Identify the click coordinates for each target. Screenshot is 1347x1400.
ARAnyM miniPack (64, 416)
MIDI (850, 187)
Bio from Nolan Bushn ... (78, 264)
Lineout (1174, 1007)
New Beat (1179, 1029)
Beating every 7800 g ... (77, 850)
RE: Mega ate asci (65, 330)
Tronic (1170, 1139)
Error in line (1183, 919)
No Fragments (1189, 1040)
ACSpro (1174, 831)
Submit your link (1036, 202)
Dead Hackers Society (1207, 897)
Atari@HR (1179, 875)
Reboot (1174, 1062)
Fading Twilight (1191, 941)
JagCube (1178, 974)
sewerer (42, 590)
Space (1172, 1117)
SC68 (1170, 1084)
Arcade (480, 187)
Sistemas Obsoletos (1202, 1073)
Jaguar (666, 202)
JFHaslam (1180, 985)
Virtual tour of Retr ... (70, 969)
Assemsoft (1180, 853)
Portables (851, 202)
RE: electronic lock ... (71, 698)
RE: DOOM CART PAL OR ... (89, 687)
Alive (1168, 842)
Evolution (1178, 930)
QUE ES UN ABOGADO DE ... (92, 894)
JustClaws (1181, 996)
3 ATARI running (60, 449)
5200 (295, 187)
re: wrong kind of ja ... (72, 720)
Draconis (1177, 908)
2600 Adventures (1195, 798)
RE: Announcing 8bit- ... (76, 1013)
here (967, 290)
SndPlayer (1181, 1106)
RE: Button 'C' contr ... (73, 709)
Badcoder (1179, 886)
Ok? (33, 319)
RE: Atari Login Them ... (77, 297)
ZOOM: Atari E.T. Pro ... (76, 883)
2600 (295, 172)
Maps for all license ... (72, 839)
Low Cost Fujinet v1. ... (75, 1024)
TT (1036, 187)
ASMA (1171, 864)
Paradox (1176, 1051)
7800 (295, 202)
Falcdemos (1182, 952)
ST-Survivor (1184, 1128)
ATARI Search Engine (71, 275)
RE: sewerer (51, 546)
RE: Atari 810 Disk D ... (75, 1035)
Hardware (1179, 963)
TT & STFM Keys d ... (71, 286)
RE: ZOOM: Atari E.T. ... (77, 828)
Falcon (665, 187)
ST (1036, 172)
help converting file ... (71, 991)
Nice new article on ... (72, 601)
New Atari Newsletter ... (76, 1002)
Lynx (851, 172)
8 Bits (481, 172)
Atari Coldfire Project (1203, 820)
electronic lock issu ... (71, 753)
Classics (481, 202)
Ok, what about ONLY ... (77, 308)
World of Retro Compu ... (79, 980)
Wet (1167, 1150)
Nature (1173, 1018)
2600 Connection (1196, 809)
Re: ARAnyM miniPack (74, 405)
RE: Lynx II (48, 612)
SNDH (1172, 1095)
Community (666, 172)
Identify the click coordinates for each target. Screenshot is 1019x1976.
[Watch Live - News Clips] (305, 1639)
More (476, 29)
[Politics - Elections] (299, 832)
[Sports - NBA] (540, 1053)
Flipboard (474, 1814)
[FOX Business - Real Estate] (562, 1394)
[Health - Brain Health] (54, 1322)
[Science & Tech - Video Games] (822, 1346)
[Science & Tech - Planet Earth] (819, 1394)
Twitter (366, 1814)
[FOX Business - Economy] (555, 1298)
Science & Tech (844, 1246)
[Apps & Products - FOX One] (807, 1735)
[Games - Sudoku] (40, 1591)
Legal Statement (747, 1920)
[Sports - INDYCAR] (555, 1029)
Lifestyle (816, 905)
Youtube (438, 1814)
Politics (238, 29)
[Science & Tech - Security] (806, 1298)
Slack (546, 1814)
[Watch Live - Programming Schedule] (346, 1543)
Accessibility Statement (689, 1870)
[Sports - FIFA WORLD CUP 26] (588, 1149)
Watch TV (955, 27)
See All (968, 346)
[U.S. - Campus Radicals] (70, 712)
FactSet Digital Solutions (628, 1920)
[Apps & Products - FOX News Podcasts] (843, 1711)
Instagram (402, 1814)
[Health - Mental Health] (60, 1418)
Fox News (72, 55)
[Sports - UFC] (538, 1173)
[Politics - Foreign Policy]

____

What you have to do: Reproduce every entry above, replacing "Twitter" with "X" and leaving everything else unchanged.

Solution below:
Identify the click coordinates for each target. Screenshot is 1347x1400.
ARAnyM miniPack (64, 416)
MIDI (850, 187)
Bio from Nolan Bushn ... (78, 264)
Lineout (1174, 1007)
New Beat (1179, 1029)
Beating every 7800 g ... (77, 850)
RE: Mega ate asci (65, 330)
Tronic (1170, 1139)
Error in line (1183, 919)
No Fragments (1189, 1040)
ACSpro (1174, 831)
Submit your link (1036, 202)
Dead Hackers Society (1207, 897)
Atari@HR (1179, 875)
Reboot (1174, 1062)
Fading Twilight (1191, 941)
JagCube (1178, 974)
sewerer (42, 590)
Space (1172, 1117)
SC68 (1170, 1084)
Arcade (480, 187)
Sistemas Obsoletos (1202, 1073)
Jaguar (666, 202)
JFHaslam (1180, 985)
Virtual tour of Retr ... (70, 969)
Assemsoft (1180, 853)
Portables (851, 202)
RE: electronic lock ... (71, 698)
RE: DOOM CART PAL OR ... (89, 687)
Alive (1168, 842)
Evolution (1178, 930)
QUE ES UN ABOGADO DE ... (92, 894)
JustClaws (1181, 996)
3 ATARI running (60, 449)
5200 (295, 187)
re: wrong kind of ja ... (72, 720)
Draconis (1177, 908)
2600 Adventures (1195, 798)
RE: Announcing 8bit- ... (76, 1013)
here (967, 290)
SndPlayer (1181, 1106)
RE: Button 'C' contr ... (73, 709)
Badcoder (1179, 886)
Ok? (33, 319)
RE: Atari Login Them ... (77, 297)
ZOOM: Atari E.T. Pro ... (76, 883)
2600 (295, 172)
Maps for all license ... (72, 839)
Low Cost Fujinet v1. ... (75, 1024)
TT (1036, 187)
ASMA (1171, 864)
Paradox (1176, 1051)
7800 (295, 202)
Falcdemos (1182, 952)
ST-Survivor (1184, 1128)
ATARI Search Engine (71, 275)
RE: sewerer (51, 546)
RE: Atari 810 Disk D ... (75, 1035)
Hardware (1179, 963)
TT & STFM Keys d ... (71, 286)
RE: ZOOM: Atari E.T. ... (77, 828)
Falcon (665, 187)
ST (1036, 172)
help converting file ... (71, 991)
Nice new article on ... (72, 601)
New Atari Newsletter ... (76, 1002)
Lynx (851, 172)
8 Bits (481, 172)
Atari Coldfire Project (1203, 820)
electronic lock issu ... (71, 753)
Classics (481, 202)
Ok, what about ONLY ... (77, 308)
World of Retro Compu ... (79, 980)
Wet (1167, 1150)
Nature (1173, 1018)
2600 Connection (1196, 809)
Re: ARAnyM miniPack (74, 405)
RE: Lynx II (48, 612)
SNDH (1172, 1095)
Community (666, 172)
Identify the click coordinates for each target. Screenshot is 1019x1976.
[Watch Live - News Clips] (305, 1639)
More (476, 29)
[Politics - Elections] (299, 832)
[Sports - NBA] (540, 1053)
Flipboard (474, 1814)
[FOX Business - Real Estate] (562, 1394)
[Health - Brain Health] (54, 1322)
[Science & Tech - Video Games] (822, 1346)
[Science & Tech - Planet Earth] (819, 1394)
X (366, 1814)
[FOX Business - Economy] (555, 1298)
Science & Tech (844, 1246)
[Apps & Products - FOX One] (807, 1735)
[Games - Sudoku] (40, 1591)
Legal Statement (747, 1920)
[Sports - INDYCAR] (555, 1029)
Lifestyle (816, 905)
Youtube (438, 1814)
Politics (238, 29)
[Science & Tech - Security] (806, 1298)
Slack (546, 1814)
[Watch Live - Programming Schedule] (346, 1543)
Accessibility Statement (689, 1870)
[Sports - FIFA WORLD CUP 26] (588, 1149)
Watch TV (955, 27)
See All (968, 346)
[U.S. - Campus Radicals] (70, 712)
FactSet Digital Solutions (628, 1920)
[Apps & Products - FOX News Podcasts] (843, 1711)
Instagram (402, 1814)
[Health - Mental Health] (60, 1418)
Fox News (72, 55)
[Sports - UFC] (538, 1173)
[Politics - Foreign Policy]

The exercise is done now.